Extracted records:
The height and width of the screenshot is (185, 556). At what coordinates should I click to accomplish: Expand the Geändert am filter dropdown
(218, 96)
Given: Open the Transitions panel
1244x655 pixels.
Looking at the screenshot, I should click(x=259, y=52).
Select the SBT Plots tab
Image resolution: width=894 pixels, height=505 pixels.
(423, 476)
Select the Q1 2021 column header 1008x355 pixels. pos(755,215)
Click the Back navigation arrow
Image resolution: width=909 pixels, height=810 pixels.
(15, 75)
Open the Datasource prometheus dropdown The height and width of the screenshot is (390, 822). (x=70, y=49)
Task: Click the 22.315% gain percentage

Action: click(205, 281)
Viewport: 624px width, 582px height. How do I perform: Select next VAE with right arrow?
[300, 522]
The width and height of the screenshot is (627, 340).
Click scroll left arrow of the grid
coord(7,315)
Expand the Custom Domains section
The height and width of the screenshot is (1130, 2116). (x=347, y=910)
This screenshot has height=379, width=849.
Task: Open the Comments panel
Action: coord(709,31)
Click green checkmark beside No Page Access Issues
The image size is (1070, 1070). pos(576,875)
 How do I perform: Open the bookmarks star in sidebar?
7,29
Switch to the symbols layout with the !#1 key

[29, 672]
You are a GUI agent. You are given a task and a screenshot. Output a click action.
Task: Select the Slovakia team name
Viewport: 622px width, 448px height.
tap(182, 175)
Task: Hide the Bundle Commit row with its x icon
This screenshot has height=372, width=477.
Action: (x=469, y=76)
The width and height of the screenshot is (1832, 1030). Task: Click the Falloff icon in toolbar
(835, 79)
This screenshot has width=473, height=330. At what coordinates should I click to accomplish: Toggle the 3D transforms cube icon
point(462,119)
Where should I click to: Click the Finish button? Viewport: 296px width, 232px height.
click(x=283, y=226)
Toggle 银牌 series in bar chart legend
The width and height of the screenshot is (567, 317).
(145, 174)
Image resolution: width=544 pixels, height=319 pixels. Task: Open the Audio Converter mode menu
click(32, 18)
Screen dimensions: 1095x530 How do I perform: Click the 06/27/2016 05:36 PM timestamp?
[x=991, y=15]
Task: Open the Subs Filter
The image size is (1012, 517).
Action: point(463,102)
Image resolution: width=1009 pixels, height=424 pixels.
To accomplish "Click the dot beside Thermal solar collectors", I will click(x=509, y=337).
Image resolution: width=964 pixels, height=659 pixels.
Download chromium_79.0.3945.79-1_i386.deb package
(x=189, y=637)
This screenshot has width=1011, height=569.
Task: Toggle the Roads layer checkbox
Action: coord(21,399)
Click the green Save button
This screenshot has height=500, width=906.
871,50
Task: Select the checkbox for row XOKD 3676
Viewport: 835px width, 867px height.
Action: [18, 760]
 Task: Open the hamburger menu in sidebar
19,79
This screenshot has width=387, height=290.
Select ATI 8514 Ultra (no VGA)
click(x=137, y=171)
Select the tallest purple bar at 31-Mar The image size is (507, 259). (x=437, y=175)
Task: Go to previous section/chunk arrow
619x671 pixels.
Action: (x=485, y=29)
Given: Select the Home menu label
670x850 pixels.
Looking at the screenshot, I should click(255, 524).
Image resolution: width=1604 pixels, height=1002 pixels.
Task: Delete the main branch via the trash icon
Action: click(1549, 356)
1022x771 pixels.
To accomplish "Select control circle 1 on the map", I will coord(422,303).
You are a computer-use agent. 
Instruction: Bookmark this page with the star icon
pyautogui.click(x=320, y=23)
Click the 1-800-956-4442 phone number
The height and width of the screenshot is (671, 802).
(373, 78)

**Exercise goal**
Copy every one of the entries above line for line, changing nothing.

**Exercise output**
The height and width of the screenshot is (185, 556). At what coordinates should I click to accomplish: Expand the Geändert am filter dropdown
(218, 96)
Given: Open the Transitions panel
1244x655 pixels.
Looking at the screenshot, I should click(x=259, y=52).
Select the SBT Plots tab
Image resolution: width=894 pixels, height=505 pixels.
(423, 476)
Select the Q1 2021 column header 1008x355 pixels. pos(755,215)
Click the Back navigation arrow
Image resolution: width=909 pixels, height=810 pixels.
(15, 75)
Open the Datasource prometheus dropdown The height and width of the screenshot is (390, 822). (x=70, y=49)
Task: Click the 22.315% gain percentage

Action: click(205, 281)
Viewport: 624px width, 582px height. How do I perform: Select next VAE with right arrow?
[300, 522]
The width and height of the screenshot is (627, 340).
Click scroll left arrow of the grid
coord(7,315)
Expand the Custom Domains section
The height and width of the screenshot is (1130, 2116). (x=347, y=910)
This screenshot has height=379, width=849.
Task: Open the Comments panel
Action: coord(709,31)
Click green checkmark beside No Page Access Issues
The image size is (1070, 1070). pos(576,875)
 How do I perform: Open the bookmarks star in sidebar?
7,29
Switch to the symbols layout with the !#1 key

[29, 672]
You are a GUI agent. You are given a task and a screenshot. Output a click action.
Task: Select the Slovakia team name
Viewport: 622px width, 448px height.
tap(182, 175)
Task: Hide the Bundle Commit row with its x icon
This screenshot has height=372, width=477.
Action: (x=469, y=76)
The width and height of the screenshot is (1832, 1030). Task: Click the Falloff icon in toolbar
(835, 79)
This screenshot has width=473, height=330. At what coordinates should I click to accomplish: Toggle the 3D transforms cube icon
point(462,119)
Where should I click to: Click the Finish button? Viewport: 296px width, 232px height.
click(x=283, y=226)
Toggle 银牌 series in bar chart legend
The width and height of the screenshot is (567, 317).
(145, 174)
Image resolution: width=544 pixels, height=319 pixels. Task: Open the Audio Converter mode menu
click(32, 18)
Screen dimensions: 1095x530 How do I perform: Click the 06/27/2016 05:36 PM timestamp?
[x=991, y=15]
Task: Open the Subs Filter
The image size is (1012, 517).
Action: point(463,102)
Image resolution: width=1009 pixels, height=424 pixels.
To accomplish "Click the dot beside Thermal solar collectors", I will click(x=509, y=337).
Image resolution: width=964 pixels, height=659 pixels.
Download chromium_79.0.3945.79-1_i386.deb package
(x=189, y=637)
This screenshot has width=1011, height=569.
Task: Toggle the Roads layer checkbox
Action: coord(21,399)
Click the green Save button
This screenshot has height=500, width=906.
871,50
Task: Select the checkbox for row XOKD 3676
Viewport: 835px width, 867px height.
Action: [18, 760]
 Task: Open the hamburger menu in sidebar
19,79
This screenshot has width=387, height=290.
Select ATI 8514 Ultra (no VGA)
click(x=137, y=171)
Select the tallest purple bar at 31-Mar The image size is (507, 259). (x=437, y=175)
Task: Go to previous section/chunk arrow
619x671 pixels.
Action: (x=485, y=29)
Given: Select the Home menu label
670x850 pixels.
Looking at the screenshot, I should click(255, 524).
Image resolution: width=1604 pixels, height=1002 pixels.
Task: Delete the main branch via the trash icon
Action: click(1549, 356)
1022x771 pixels.
To accomplish "Select control circle 1 on the map", I will coord(422,303).
You are a computer-use agent. 
Instruction: Bookmark this page with the star icon
pyautogui.click(x=320, y=23)
Click the 1-800-956-4442 phone number
The height and width of the screenshot is (671, 802).
(373, 78)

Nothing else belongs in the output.